Together with Frank Neumann and Ingo Wegener, Benjamin Doerr founded the theory track at GECCO and served as its co-chair 2007-2009 and 2014. He is a member of the editorial boards of "Artificial Intelligence", "Evolutionary Computation", "Natural Computing", "Theoretical Computer Science", and three journals on classic algorithms theory. Together with Anne Auger, he edited the the first book focused on theoretical aspects of evolutionary computation ("Theory of Randomized Search Heuristics", World Scientific 2011). Together with Frank Neumann, he is an editor of the recent book "Theory of Evolutionary Computation - Recent Developments in Discrete Optimization" (Springer 2020).

Pietro Simone Oliveto

University of Sheffield, UK | webpage

Pietro S. Oliveto is a Professor of Computer Science and Chair of Algorithms at the University of Sheffield, UK. He received the Laurea degree and PhD degree in computer science respectively from the University of Catania, Italy in 2005 and from the University of Birmingham, UK in 2009. He has been EPSRC PhD+ Fellow (2009-2010) and EPSRC Postdoctoral Fellow (2010-2013) at Birmingham and Vice-Chancellor's Fellow (2013-2016) and EPSRC Early Career Fellow at Sheffield.

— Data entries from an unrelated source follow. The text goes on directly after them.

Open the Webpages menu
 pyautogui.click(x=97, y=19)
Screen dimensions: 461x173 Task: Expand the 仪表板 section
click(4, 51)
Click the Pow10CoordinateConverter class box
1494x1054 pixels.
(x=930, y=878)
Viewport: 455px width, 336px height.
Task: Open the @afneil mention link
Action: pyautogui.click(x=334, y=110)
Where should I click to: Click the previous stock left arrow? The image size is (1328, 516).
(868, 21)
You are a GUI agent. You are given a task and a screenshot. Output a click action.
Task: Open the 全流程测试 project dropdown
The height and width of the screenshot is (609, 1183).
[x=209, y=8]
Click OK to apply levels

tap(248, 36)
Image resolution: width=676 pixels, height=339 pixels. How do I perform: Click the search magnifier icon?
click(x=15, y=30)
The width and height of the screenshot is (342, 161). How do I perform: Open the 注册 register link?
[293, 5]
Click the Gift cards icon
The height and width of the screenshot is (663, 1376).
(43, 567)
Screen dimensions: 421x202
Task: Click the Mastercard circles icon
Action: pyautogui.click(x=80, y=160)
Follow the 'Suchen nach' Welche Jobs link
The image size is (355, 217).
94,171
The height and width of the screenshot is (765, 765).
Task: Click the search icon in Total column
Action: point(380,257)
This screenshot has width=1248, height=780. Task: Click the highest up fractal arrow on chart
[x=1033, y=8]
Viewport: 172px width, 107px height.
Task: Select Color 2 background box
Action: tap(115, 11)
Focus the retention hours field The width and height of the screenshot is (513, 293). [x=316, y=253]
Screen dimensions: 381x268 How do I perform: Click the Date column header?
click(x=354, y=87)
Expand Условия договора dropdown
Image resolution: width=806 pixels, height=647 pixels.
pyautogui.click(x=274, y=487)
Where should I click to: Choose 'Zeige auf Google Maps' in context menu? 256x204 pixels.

His main research interest is the performance analysis of bio-inspired computation techniques including evolutionary algorithms, genetic programming, artificial immune systems, hyper-heuristics and algorithm configuration. He has guest-edited journal special issues of Computer Science and Technology, Evolutionary Computation, Theoretical Computer Science, IEEE Transactions on Evolutionary Computation and Algorithmica. He has co-Chaired the the IEEE symposium on Foundations of Computational Intelligence (FOCI) from 2015 to 2021 and has been co-program Chair of the ACM Conference on Foundations of Genetic Algorithms (FOGA 2021) and Theory Track co-chair at GECCO 2022. He is part of the Steering Committee of the annual workshop on Theory of Randomized Search Heuristics (ThRaSH), was Leader of the Benchmarking Working Group of the COST Action ImAppNIO, is member of the EPSRC Peer Review College and is Associate Editor of IEEE Transactions on Evolutionary Computation.